Activation Or Apoptosis: Combined Suppression of Intrinsic and Extrinsic Follicle Activation Pathways Completely Prevents Cyclophosphamide-induced Follicle Loss, while DNA Damage doesn’t end in Oocyte Apoptosis

Oren Kashi 1 Hadassa Roness 1 Itay Spector 1 Sanaz Dereh Haim 1 Elina Tsirulnikov 1 Dror Meirow 1,2
1Kahn Center for Fertility Preservation, "Sheba" Medical Center, Israel
2Sackler Faculty of Medicine, Tel Aviv University, Israel

Introduction:
Follicle activation is suggested as major mechanism of chemotherapy-induced ovarian reserve depletion. Temsirolimus (Tem), an mTOR inhibitor, and rAMH were separately shown to partially reduce cyclophosphamide (Cy) primordial follicle (PMF) loss. Direct oocyte death following Cy is another mechanism proposed to destroy ovarian reserve.

Aim:
To determine chemotherapy-induced follicle loss mechanism in mice.

Methods:
Mice were treated with Cy vs. control, with/without TEM, rAMH or combined. Ovaries removed 1d following Cy treatment were analyzed for PI3K pathway proteins or immunostained for DNA damage (γH2AX, 12h after exposure), apoptosis (PARP, 24h), and proliferation (Ki-67, 24h). Total follicles were counted in ovaries removed 21d after exposure.

Results:
Cy caused significant loss of PMF (decrease of 78%), while combined Tem+rAMH co-treatment completely protected the PMF reserve, to control levels. Granulosa cell proliferation in primary follicles increased markedly following exposure to Cy, and significantly reduced in Cy+Tem+rAMH treated ovaries. Protein analysis demonstrated increased phosphorylation of rpS6 and mTOR following Cy, which was reduced significantly in Cy+Tem+rAMH group.

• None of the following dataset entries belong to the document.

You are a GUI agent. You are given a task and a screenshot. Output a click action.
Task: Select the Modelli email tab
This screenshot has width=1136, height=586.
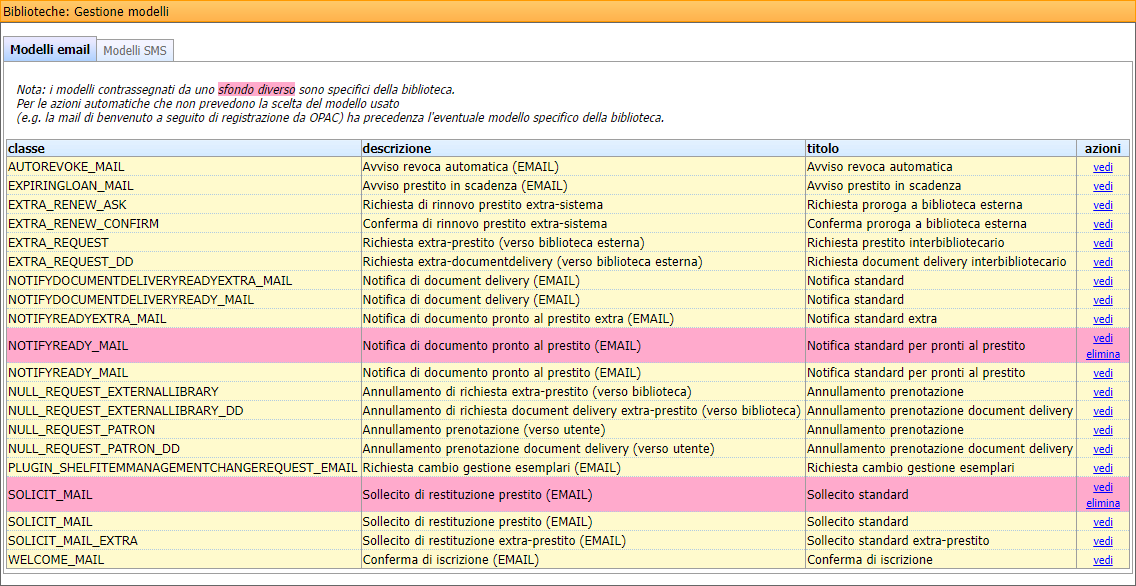(50, 49)
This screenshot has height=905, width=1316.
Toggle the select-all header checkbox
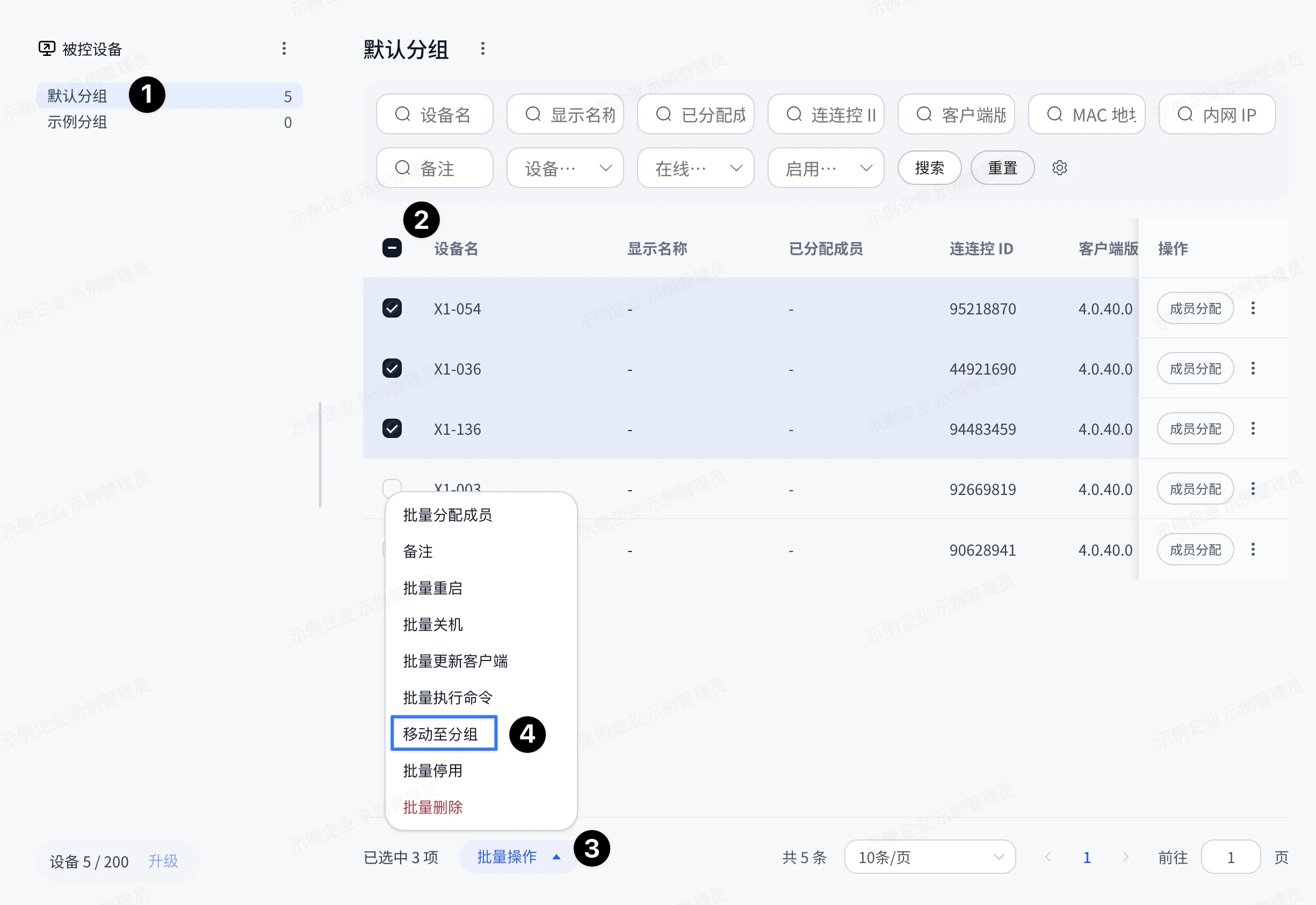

High proportion of PMF oocytes (94%) stained positively to γH2AX 12h post Cy exposure. However, only 22% of PMF stained positive for cPARP indicating apoptosis. Both DNA damage and apoptosis were significantly reduced in Cy+Tem+rAMH treated ovaries.

Conclusions:
This study demonstrates that combined intrinsic-extrinsic inhibition of follicle activation completely protected against chemotherapy-induced follicle depletion.

Our data also indicates high baseline level of non-lethal DNA damage in PMF oocytes as shown by γH2AX, while only a small proportion of these oocytes also stained for apoptosis marker cPARP.